I’m married with 3 kids aged 9, 3 and 1.
ive been with my current partner 5 years we are married for less than a year.
he’s always had a bit of a temper on him but he’s never been violent. Just yesterday after a minor disagreement he shouted in my face, waving his finger in my face and told me I meant “nothing to him” after I told him not to speak to me like that because I won’t allow it.
the argument was over something stupid, he’d left food out and it had gone off because it stunk the house out. I threw it away and he came home and asked where his food was and when I replied I binned it because it smelt so bad he started shouting that I had no right, I should’ve asked him first, I don’t cook for him and didn’t cook that meal so I don’t know what I’m talking about. I then told him to lower his voice and not shout at me and in anger I said if he continued to speak to me like that it’s finished. He replied and said I’m a stupid woman and I mean nothing to him anyway.
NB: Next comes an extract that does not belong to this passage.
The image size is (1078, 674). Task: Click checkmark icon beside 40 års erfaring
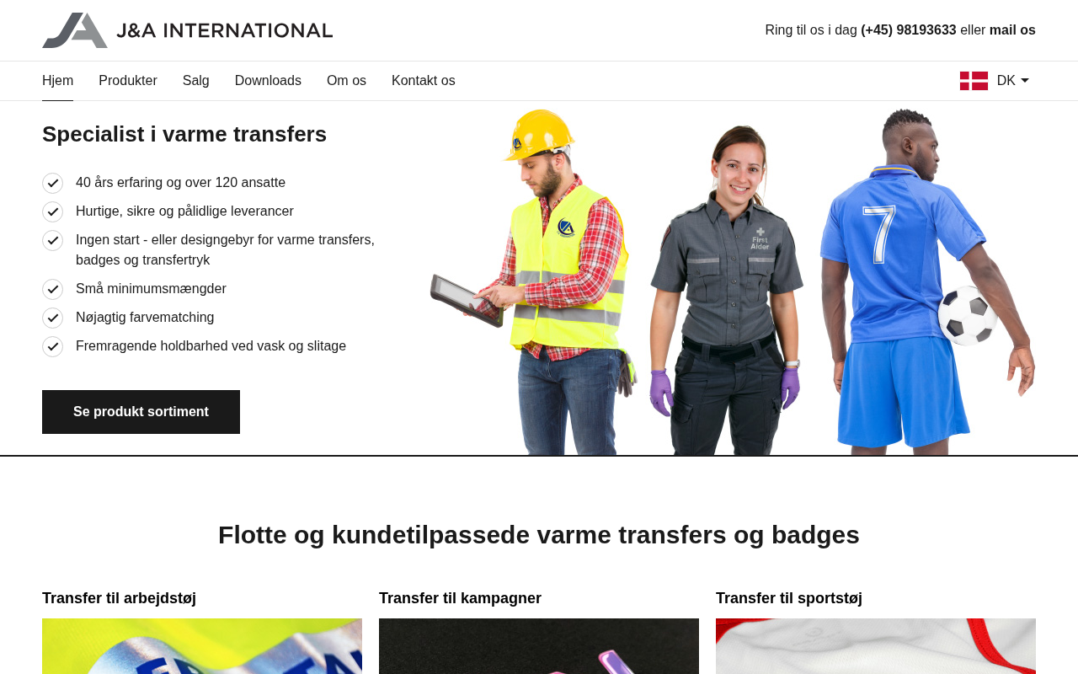point(53,183)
this isn’t the first time he’s shouted at me and brought me to tears. Just recently as well he keeps talking about my weight. I’m a very big woman I’ve had 3 kids all by c section so my body is hideous and the overhang horrendous. I hate my body and I don’t like him mentioning my belly all the time. I’ve joined the gym to lose weight and I’m waiting for weight loss surgery. I’ve never been skinny and wasn’t skinny when I met him. He never compliments me, takes me out, we don’t go out as a family. If I book to take the kids out and he doesn’t want to go, he won’t. Eg I’ve booked to take the kids to London in Easter but he won’t come because he doesn’t want to go to London. We get no family time and no alone time. I don’t know if he’s embarrassed to be with me or what.
I don’t know what to do, I’m always the one apologising and I’ve text him to apologise but he just ignores the messages. I don’t feel like I should even be apologising but I hate the atmosphere.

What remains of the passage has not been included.